Le misure a sostegno del credito adottate dalla Banca centrale europea (Bce) potranno determinare un aumento del PIL stimabile in circa mezzo punto percentuale da qui alla fine del 2016. Ad affermarlo Ignazio Visco, governatore della Banca d’Italia, in occasione della 54esima Assemblea annuale dell’Associazione bancaria italiana (Abi). Visco ha quindi spiegato che la Banca d’Italia sta per ampliare la gamma dei prestiti utilizzabili a garanzia del rifinanziamento presso l’Eurosistema, con modalità tali da incentivare il credito alle piccole e medie imprese. Le attività potenzialmente interessate da questa iniziativa sono stimabili in circa 120 miliardi al netto degli scarti di garanzia. Il collaterale che si renderà così disponibile favorirà la partecipazione alle nuove operazioni, stimolando la concessione di prestiti; esso si aggiungerà alle garanzie già depositate presso la Banca d’Italia e alle altre attività prontamente stanziabili, pari a oltre 530 miliardi, a fronte di un ricorso al rifinanziamento attualmente pari a 170 miliardi.
Il governatore di Bankitalia è poi tornato a sottolineare che il credito bancario non può essere la sola fonte di finanziamento alle imprese. Visco ha quindi parlato di mini bond, alle assicurazioni, fondi di credito e investitori istituzionali.
Visco ha, infine, ricordato il grande lavoro fatto dalle banche negli anni difficili della crisi, rafforzando significativamente la propria posizione patrimoniale.
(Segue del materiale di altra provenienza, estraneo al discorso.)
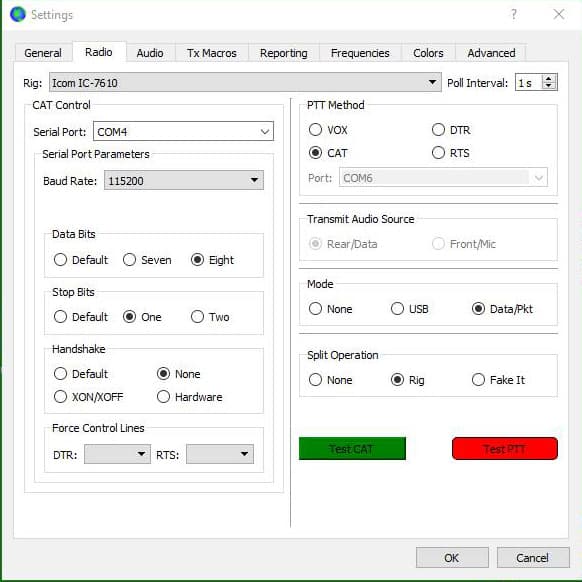Expand the Serial Port COM4 dropdown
Un rafforzamento avvenuto, a differenza di quanto successo in molti altri paesi sviluppati, pressoché per intero con capitali privati. Tuttavia con la recessione il numero di intermediari in crisi è cresciuto. Dal 2009 sono state sottoposte ad amministrazione straordinaria 45 banche, su un totale di quasi 700. Le procedure hanno interessato principalmente banche di dimensione ridotta e nella grande maggioranza dei casi di crisi conclamata o di difficoltà, il deterioramento degli equilibri aziendali è dovuto a carenze nel governo della banca e nel processo di erogazione del credito.
L’Assemblea si era aperta con l’intervento del presidente dell’Abi, Antonio Patuelli, che ha sottolineato come in Italia le imprese bancarie e le imprese in genere abbiano sopportato, e continuano a subire, da sole gli effetti della crisi senza ‘bad banks’, senza aiuti di Stato e con alti livelli di tassazione. Patuelli ha quindi sottolineato la necessità di intervenire per eliminare le normative fiscali avverse che penalizzano le banche italiane rispetto alle loro concorrenti europee. “Chiediamo con forza che le banche che operano in Italia non siano penalizzate nella competizione del mercato unico europeo. Altrimenti le conseguenze sarebbero gravissime e con effetti prolungati su tutto il mondo produttivo e su tutta la società italiana”. Il presidente dell’Abi ha quindi sottolineato la necessità di esentare gli utili accantonati a patrimonio dall’addizionale straordinaria sull’Ires 2013 che colpisce le banche, ribadendo che nel decreto Imu-Bankitalia, senza alcun nesso logico, è stata inserita un’addizionale straordinaria estremamente gravosa di 8,5 punti sull’Ires 2013, con parallelo aumento al 130% dell’anticipazione Ires sempre per il 2013. Patuelli ha poi ricordato come negli ultimi 5 anni siano stati introdotti oltre 670 provvedimenti, sia di natura burocratica sia regolamentare che hanno avuto impatti economici importanti.